■ **과제 안내**: 아래 항목 가운데 "legend"라는 단어가 들어 있는 줄을 모두 골라 옮겨 적어 주세요.

■ **제공 자료**:
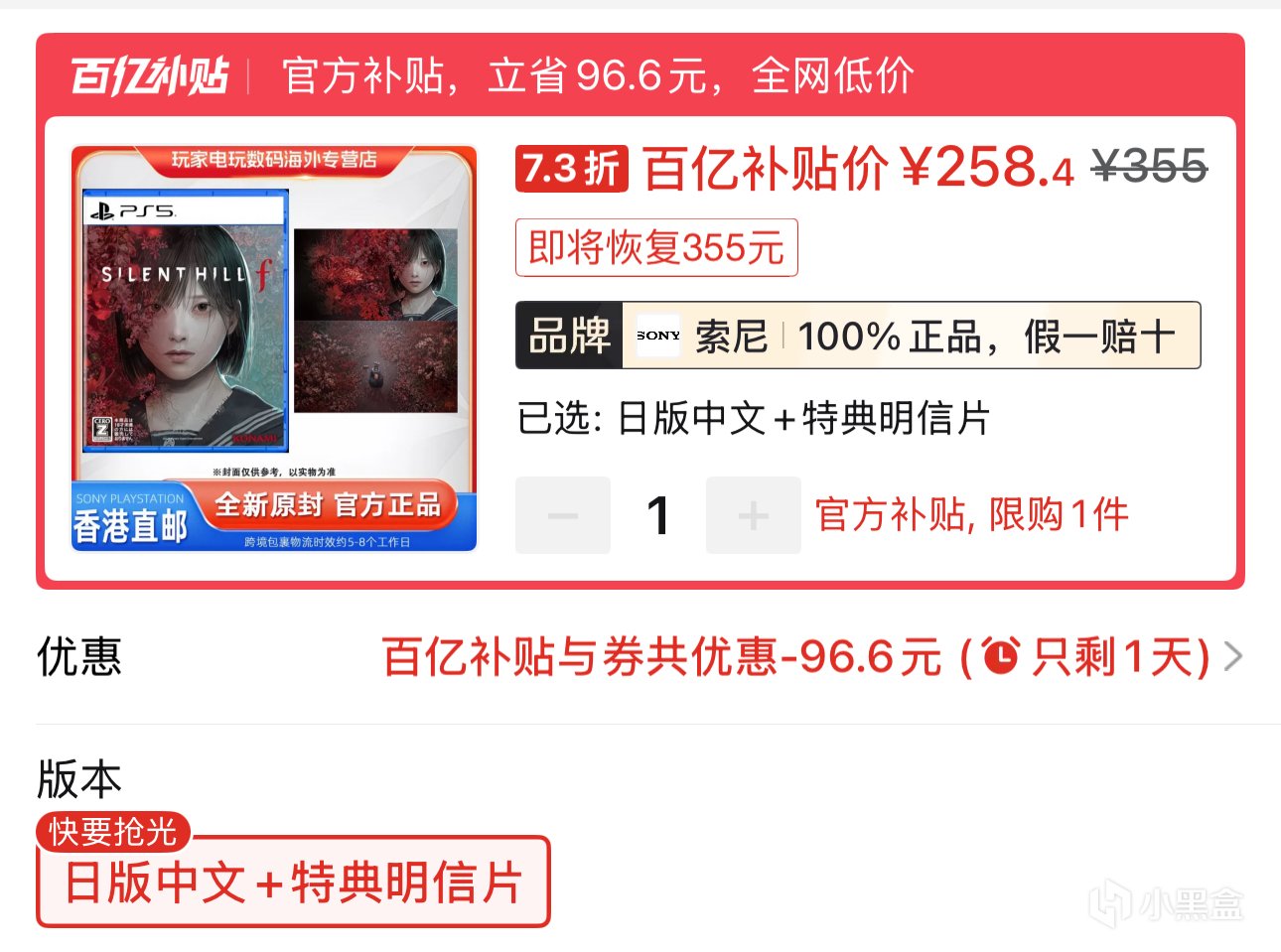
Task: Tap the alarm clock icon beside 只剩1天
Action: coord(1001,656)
* * *
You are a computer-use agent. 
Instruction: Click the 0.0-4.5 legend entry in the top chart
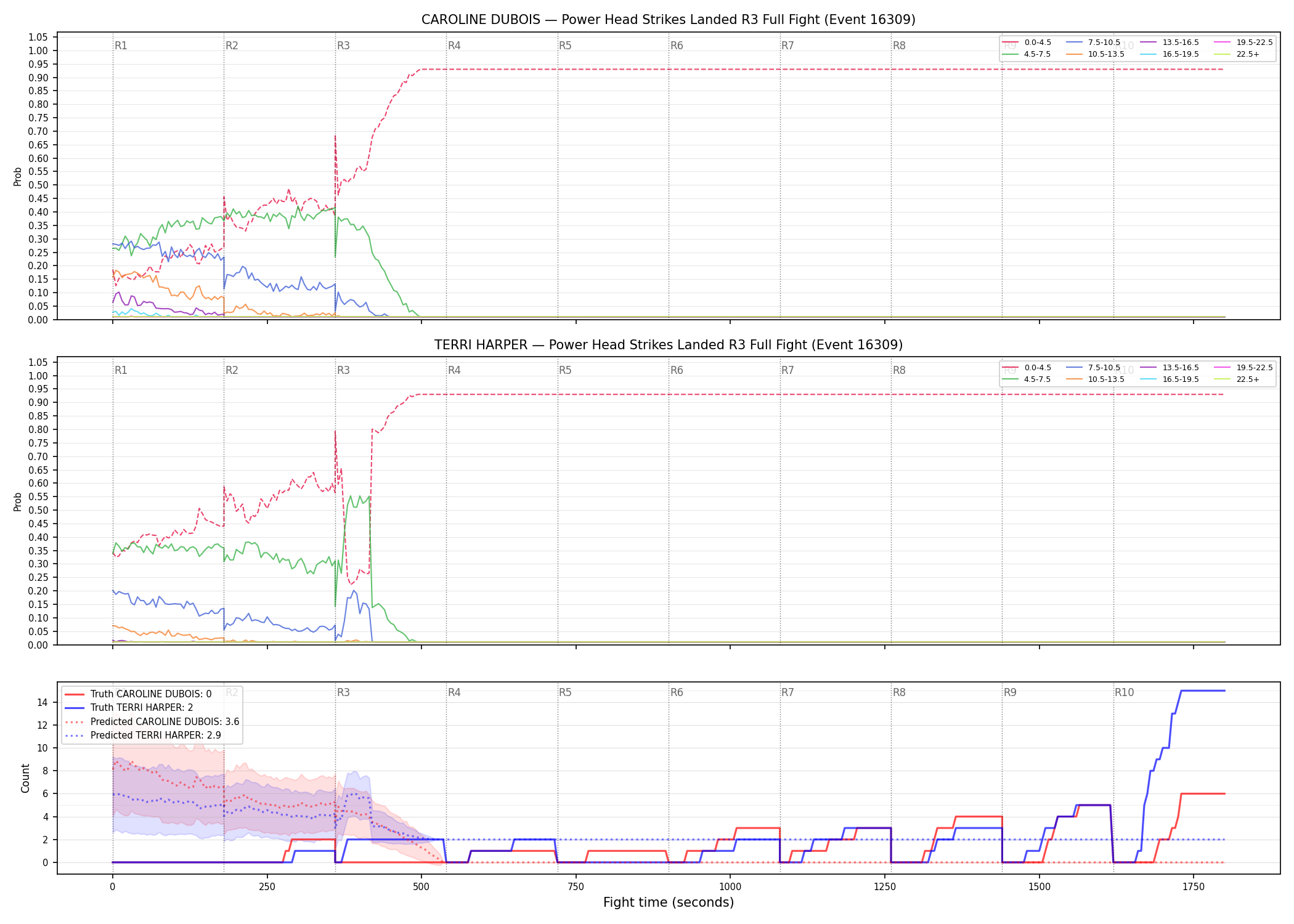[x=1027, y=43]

■ **예상 답안**:
Instruction: Click the 0.0-4.5 legend entry in the top chart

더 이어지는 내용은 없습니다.